Last night I experienced two firsts. The first first was experienced mostly due to current sickness; I have another cold. It’s called a jimjilbong. Iowa and even Kansas City would do well to have one or more of these especially in the winter. A jimjilbong is basically a bathhouse. They have gender-specific areas containing several saunas, each set at varying temperatures and several pools, also set at varying temperatures. These jimjilbongs are usually open 24 hours, and so they also have these rows of little hotbeds that people sleep in.
My friend and I went first to the saunas. I wanted to sweat this thing out, so we went into one first, I think it was the 36C sauna. That wasn’t working fast enough, so we transferred to the 60C sauna and that did the trick. The first sauna had stone floors where we just sat and talked. The second had thousands of little pebbles as its floor, and there we sat, talked and sweat like whatever sweats a lot.
Next, we made our way through the big, open stone-floored common area where even whole families were sitting, eating snacks, talking, lounging in their provided sauna clothes, and we headed to the baths. I forget the order of different temperatures we plunged into, but this was quite relaxing and refreshing, especially having sat in a sauna for at least thirty minutes, all the while drenched in my own toxins.
After the baths we showered. It was great. Everything you need, which isn’t much, is provided: towels, sauna clothes and lockers with a key for your clothes, shoes, belongings, etc. I brought my own soap, but you can even buy little sample-sized items at the jimjilbong if you’d like. Will I go again? For sure; maybe even tonight.
My second first doesn’t demand as much description: I took a taxi home after the jimjilbong. Buses don’t run past 11PM, so unless I wanted to lose all that I’d gained in experiencing the jimjilbong and walk in the freezing cold on ice-clad sidewalks (Korea seems not to enact a snow removal system), I needed to take a taxi.
Taxis are very cheap here, so I never hesitate in that way, but there’s still that language barrier. Oh well, got over that, asked the driver if he could take me to Sinchang-dong (my neighborhood), he nodded, we tried to talk to each other during the 3-minute ride, I said, yogi (here) and he dropped me off within 1/4 of a block from my apartment having only racked up 2200 won for my fare (equivalent to 2 US dollars).

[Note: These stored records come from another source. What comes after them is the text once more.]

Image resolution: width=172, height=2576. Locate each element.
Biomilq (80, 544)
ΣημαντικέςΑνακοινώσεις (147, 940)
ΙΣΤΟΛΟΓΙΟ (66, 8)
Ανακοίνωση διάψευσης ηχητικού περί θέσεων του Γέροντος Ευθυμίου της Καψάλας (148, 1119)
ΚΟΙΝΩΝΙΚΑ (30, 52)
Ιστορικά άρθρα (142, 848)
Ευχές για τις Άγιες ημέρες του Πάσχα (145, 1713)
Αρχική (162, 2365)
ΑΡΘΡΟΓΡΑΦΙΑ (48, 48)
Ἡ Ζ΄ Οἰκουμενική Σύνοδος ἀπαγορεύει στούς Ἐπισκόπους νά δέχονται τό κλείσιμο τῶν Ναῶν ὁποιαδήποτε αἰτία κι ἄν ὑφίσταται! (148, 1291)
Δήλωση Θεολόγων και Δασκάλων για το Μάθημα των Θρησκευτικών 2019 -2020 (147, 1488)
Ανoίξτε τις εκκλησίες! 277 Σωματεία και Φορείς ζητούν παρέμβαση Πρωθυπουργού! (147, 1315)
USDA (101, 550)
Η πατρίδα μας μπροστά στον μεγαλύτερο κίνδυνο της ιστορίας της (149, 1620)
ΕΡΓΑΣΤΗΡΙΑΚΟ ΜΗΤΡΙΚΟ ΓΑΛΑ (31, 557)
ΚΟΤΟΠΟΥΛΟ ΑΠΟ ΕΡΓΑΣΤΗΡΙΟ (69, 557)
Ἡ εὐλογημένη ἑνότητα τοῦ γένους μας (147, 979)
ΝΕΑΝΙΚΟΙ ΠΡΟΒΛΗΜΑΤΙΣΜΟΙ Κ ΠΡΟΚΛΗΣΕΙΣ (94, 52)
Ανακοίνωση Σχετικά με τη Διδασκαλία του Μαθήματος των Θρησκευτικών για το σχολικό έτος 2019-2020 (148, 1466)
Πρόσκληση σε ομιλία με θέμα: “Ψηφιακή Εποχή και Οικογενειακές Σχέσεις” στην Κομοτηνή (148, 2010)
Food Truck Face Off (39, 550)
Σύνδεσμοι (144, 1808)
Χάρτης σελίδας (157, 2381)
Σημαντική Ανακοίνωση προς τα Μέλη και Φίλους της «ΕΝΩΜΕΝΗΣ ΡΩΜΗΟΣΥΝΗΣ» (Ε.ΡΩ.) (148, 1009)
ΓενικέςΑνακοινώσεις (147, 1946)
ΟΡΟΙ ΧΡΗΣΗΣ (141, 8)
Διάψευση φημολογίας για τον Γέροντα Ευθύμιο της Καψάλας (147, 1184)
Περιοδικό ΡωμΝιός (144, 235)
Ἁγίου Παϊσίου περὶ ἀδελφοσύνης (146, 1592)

That’s it. I’m excited I’ve experienced both of those things now, and I feel empowered to do them again.
Andrea — I LOVE the jimjilbang. It’s so cheap and refreshing. How has America not invested in multitudes of these? I guess it’s just incentive to elongate our Korean adventures. Now that I have one so conveniently located in the building next to me, who knows how I will ever live normally without one again?
Clarify this: Your FIRST taxi ride in Korea???
I WANT one and your dad NEEDS one. He is on virus #4 since end of August! Be well. Love you.
Nancy: I know, right? Yep, first time in a taxi (mostly because I’m quite a homebody and I love staying within walking distance from everywhere, so the need has never arisen).
Parents: well, you can visit the one I went to…(hint)
so my question as a nurse is: did it help?
LOVE the updates! Keep ‘em coming! And it was so nice to see you while you were here!!
All I’m saying is…why can’t Kansas City have the hot jimmy houses too?
I mean, if KC wants to dump six inches of snow and ice that lasts 2 weeks and then add another 7 inches the day after the first snow begins melting, then at the very least a Korean hothouse would be a truly delightful consolation prize. Wish I were detoxifying with you!